- COSE DA FARE -
a – Secondo il brano sulla metropolitana di New York, quanto costerebbero le barriere protettive a Toronto?
b – Prosegui il brano sulla metropolitana di New York a partire dalla sua ultima frase.

La stazione stessa di Fulton Street attira i turisti grazie a quella cupola di vetro che sembra un modernissimo Patheon. È qui che la mano violenta di uno sconosciuto ha ripetuto in modo praticamente identico lo stesso gesto del senzatetto Simon Martial, che sabato scorso per nessuna ragione aveva fatto perdere l’equilibrio alla quarantenne Go spingendola sotto un treno in arrivo.
“Copycat”, si dice in inglese, spesso facendo riferimento a thriller psicologici nei quali la mente malata di un omicida ripete in modo identico un’azione criminale del passato. È questo quanto è avvenuto sabato mattina? Un’azione di copycat in cui uno squilibrato ha voluto imitare l’azione di un altro squilibrato? Mentre il pazzo numero 1, Simon Martial, è in carcere in attesa di processo, un pazzo numero 2 ripete tale e quale lo stesso gesto, forse alla ricerca della medesima macabra notorietà che era stata riservata a Simon Martial.
Lascio ad altri il tentativo di trovare spiegazioni — cliniche, mentali o psicologiche. A me quello che importa capire è l’impatto sul pubblico di queste azioni. Dopo l’atroce morte di Michelle, i newyorkesi erano rimasti profondamente scossi e giustamente allarmati, domandandosi come avrebbero potuto continuare a usare la metropolitana sentendosi al sicuro. Il ripetersi di un’azione identica una settimana dopo moltiplica in modo esponenziale i timori emersi il sabato precedente.

Diventa allora cruciale che il sindaco Eric Adams si muova in fretta per valutare una proposta emersa nei giorni scorsi: servono barriere protettive lungo le banchine della metropolitana, simili a quelle che sono in funzione per esempio a Parigi e a Hong Kong. È un’idea che da qualche tempo è in considerazione anche a Toronto, dopo che un canadese di 58 anni era morto per essere caduto sui binari. La realtà della metropolitana di Toronto è assai più piccola rispetto a quella di New York. Eppure anche a Toronto il costo sarebbe enorme: si parla di circa un miliardo di dollari. Figuriamoci il costo per New York.

- ELENCO DEI DATI -
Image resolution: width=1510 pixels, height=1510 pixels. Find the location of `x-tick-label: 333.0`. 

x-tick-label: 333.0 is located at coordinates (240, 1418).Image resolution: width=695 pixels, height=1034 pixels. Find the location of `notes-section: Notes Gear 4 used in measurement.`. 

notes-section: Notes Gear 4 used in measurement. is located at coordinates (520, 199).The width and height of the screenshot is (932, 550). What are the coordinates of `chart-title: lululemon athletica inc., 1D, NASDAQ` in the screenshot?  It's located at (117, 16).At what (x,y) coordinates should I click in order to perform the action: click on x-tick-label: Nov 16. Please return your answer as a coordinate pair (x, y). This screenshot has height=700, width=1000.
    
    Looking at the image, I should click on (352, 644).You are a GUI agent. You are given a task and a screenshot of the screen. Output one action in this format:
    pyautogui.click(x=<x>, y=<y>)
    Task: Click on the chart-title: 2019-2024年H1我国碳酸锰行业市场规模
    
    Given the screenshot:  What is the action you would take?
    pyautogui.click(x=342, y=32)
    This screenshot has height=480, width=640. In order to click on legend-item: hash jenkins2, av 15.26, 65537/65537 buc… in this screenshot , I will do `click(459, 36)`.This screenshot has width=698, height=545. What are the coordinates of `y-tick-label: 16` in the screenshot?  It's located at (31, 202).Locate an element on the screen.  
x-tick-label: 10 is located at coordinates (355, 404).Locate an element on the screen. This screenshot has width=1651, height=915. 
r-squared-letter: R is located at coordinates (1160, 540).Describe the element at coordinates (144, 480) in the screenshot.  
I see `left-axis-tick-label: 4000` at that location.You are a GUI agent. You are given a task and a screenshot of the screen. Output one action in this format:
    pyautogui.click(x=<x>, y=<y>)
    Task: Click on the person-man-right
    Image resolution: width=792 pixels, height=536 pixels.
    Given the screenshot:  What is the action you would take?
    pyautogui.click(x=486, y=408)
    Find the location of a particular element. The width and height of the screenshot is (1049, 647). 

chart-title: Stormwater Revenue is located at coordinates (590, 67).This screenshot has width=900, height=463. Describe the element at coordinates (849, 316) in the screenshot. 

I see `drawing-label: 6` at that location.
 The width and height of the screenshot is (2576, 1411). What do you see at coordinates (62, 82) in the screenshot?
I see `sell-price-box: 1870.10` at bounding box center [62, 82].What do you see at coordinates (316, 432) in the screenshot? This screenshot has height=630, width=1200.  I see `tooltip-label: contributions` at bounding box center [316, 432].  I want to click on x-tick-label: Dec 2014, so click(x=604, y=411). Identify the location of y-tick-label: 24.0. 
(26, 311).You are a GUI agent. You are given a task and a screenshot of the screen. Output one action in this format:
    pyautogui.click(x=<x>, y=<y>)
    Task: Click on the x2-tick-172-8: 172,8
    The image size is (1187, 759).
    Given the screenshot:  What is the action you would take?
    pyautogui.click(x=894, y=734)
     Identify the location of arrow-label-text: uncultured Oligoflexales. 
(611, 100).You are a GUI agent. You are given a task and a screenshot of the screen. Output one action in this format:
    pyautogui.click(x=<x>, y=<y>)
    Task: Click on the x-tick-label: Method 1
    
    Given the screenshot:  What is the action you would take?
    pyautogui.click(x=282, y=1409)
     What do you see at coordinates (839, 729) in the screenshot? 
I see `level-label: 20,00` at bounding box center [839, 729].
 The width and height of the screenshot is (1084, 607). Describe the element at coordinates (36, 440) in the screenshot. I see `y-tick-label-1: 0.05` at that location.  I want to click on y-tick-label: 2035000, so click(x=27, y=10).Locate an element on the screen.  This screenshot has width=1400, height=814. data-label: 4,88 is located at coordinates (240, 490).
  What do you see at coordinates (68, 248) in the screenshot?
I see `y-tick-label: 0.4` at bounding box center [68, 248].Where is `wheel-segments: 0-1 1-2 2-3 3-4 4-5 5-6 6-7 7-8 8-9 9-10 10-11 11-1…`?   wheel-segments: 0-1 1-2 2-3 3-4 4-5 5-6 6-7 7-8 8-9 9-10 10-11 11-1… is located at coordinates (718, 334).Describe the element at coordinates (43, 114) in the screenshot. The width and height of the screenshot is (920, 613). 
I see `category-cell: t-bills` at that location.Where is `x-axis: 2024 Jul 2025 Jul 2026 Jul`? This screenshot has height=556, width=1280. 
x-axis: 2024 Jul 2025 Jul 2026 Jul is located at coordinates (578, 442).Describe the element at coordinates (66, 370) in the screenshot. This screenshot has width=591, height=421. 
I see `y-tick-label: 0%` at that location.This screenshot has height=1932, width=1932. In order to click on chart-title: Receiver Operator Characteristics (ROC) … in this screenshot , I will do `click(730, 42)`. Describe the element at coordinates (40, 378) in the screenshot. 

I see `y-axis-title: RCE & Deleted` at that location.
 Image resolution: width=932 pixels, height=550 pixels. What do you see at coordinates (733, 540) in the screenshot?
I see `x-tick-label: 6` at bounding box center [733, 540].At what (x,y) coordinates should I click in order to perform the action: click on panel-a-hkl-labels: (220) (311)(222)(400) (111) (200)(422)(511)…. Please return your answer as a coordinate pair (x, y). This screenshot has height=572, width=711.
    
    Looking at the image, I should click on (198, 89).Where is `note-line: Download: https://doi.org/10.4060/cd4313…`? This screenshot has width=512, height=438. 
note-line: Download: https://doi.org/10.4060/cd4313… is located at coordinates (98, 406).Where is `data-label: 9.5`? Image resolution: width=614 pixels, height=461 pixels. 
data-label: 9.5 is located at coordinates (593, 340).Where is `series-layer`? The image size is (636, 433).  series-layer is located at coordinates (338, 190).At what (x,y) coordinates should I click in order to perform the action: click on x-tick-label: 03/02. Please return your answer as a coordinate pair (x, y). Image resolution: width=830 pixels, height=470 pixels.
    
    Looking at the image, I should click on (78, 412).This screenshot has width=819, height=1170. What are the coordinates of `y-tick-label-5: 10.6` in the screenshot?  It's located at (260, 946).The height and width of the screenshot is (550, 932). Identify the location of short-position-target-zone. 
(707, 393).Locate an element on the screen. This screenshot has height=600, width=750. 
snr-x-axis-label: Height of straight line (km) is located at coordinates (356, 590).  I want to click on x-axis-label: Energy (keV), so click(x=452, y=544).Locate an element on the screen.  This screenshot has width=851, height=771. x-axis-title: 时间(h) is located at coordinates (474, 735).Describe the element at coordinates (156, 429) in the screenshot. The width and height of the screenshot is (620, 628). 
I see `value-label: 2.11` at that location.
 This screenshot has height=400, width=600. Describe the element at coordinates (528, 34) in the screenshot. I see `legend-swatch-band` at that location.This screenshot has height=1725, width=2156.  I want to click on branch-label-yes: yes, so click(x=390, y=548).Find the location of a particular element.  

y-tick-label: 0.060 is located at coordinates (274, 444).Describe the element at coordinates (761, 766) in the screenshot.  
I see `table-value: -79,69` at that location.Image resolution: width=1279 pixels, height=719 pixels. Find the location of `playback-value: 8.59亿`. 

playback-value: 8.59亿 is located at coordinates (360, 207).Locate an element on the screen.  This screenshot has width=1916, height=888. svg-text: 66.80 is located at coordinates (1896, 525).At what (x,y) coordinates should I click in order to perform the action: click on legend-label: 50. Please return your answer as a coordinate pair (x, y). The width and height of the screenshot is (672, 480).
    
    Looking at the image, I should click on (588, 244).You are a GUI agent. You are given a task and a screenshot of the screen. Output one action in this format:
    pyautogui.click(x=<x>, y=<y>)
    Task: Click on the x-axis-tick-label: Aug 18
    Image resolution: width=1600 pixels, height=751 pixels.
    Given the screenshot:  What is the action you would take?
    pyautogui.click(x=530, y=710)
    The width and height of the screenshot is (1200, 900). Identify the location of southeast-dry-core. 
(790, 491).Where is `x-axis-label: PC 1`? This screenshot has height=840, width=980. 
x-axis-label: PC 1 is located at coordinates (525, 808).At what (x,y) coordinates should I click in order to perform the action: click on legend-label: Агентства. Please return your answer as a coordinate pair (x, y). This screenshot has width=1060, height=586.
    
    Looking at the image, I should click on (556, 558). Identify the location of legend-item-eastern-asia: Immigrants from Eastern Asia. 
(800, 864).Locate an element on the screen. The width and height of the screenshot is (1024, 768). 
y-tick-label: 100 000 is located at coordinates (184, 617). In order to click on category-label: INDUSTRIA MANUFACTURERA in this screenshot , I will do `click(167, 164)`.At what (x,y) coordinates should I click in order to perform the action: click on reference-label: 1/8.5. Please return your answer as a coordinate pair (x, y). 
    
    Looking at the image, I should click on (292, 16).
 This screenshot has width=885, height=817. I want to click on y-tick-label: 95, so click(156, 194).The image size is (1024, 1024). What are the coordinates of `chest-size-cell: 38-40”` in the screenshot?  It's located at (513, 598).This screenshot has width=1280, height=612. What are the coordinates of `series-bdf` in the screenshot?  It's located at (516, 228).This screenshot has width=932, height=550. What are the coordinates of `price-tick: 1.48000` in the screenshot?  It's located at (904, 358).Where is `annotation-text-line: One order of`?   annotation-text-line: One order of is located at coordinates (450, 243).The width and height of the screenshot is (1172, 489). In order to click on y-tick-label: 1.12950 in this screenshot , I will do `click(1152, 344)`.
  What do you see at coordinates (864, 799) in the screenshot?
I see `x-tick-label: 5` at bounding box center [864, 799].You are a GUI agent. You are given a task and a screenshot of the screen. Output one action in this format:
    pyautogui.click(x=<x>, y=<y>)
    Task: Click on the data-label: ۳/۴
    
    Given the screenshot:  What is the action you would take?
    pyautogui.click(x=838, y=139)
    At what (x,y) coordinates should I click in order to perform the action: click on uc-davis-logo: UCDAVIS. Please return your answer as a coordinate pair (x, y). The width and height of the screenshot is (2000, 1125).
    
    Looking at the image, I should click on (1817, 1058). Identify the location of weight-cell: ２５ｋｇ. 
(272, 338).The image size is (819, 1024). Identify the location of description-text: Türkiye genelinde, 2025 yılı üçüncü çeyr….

- RISPOSTE PER VOCE -
a – Circa un miliardo di dollari.

b –
Come prima cifra indicativa ci si aggira sui 10 miliardi di dollari. Un investimento difficile per l’MTA, l’ente per i trasporti pubblici della Grande Mela, che in questo periodo sta facendo i conti con un deficit di 15 miliardi di dollari. A questo si aggiunge la particolare difficoltà causata dal basso numero di passeggeri. Il Covid ha portato moltissimi pendolari a lavorare da casa; inoltre, una crescente ondata di violenza in metropolitana ha spinto molti newyorkesi a scegliere metodi di trasporto pubblico alternativi. È la tempesta perfetta.
Il problema pratico è montare barriere in un sistema della metropolitana vecchio di 110 anni con 468 stazioni e dieci tipi differenti di vagoni. Sí, perché la metropolitana di New York non è nata nel 1912 come sistema unico di trasporto che si è semplicemente ampliato nel giro dei decenni, seguendo la crescita della città. No, l’attuale metropolitana newyorkese è il frutto della difficile integrazione di reti separate avvenuta nel corso del tempo. Ogni rete aveva binari, vagoni e stazioni di dimensioni differenti, e a distanza di anni le differenze rimangono quelle di sempre. Figuriamoci dunque la sfida di creare barriere che possano essere adattate a reti sotterranee profondamente diverse.

Una barriera protettiva è già in funzione a New York. La conoscono bene coloro che hanno preso i mezzi pubblici per andare o venire dall’aeroporto Kennedy. Si prende il cosiddetto airtrain le cui porte si aprono esattamente in corrispondenza, con vetrate che proteggono il pubblico dai binari. Ma espandere questo concetto a tutta la rete, anche se i soldi fossero già disponibili, significa mettere d’accordo un grandissimo numero di persone coinvolte per arrivare a una gara d’appalto che spiani il percorso alla produzione e istallazione di barriere. I tempi sono verosimilmente lunghissimi. Parliamo di anni prima che tutte le stazioni siano protette. E nel frattempo, che cosa facciamo? Continuiamo a contare i morti sui binari? E già che ci siamo, continuiamo a contare il numero di passeggeri in preoccupante diminuzione.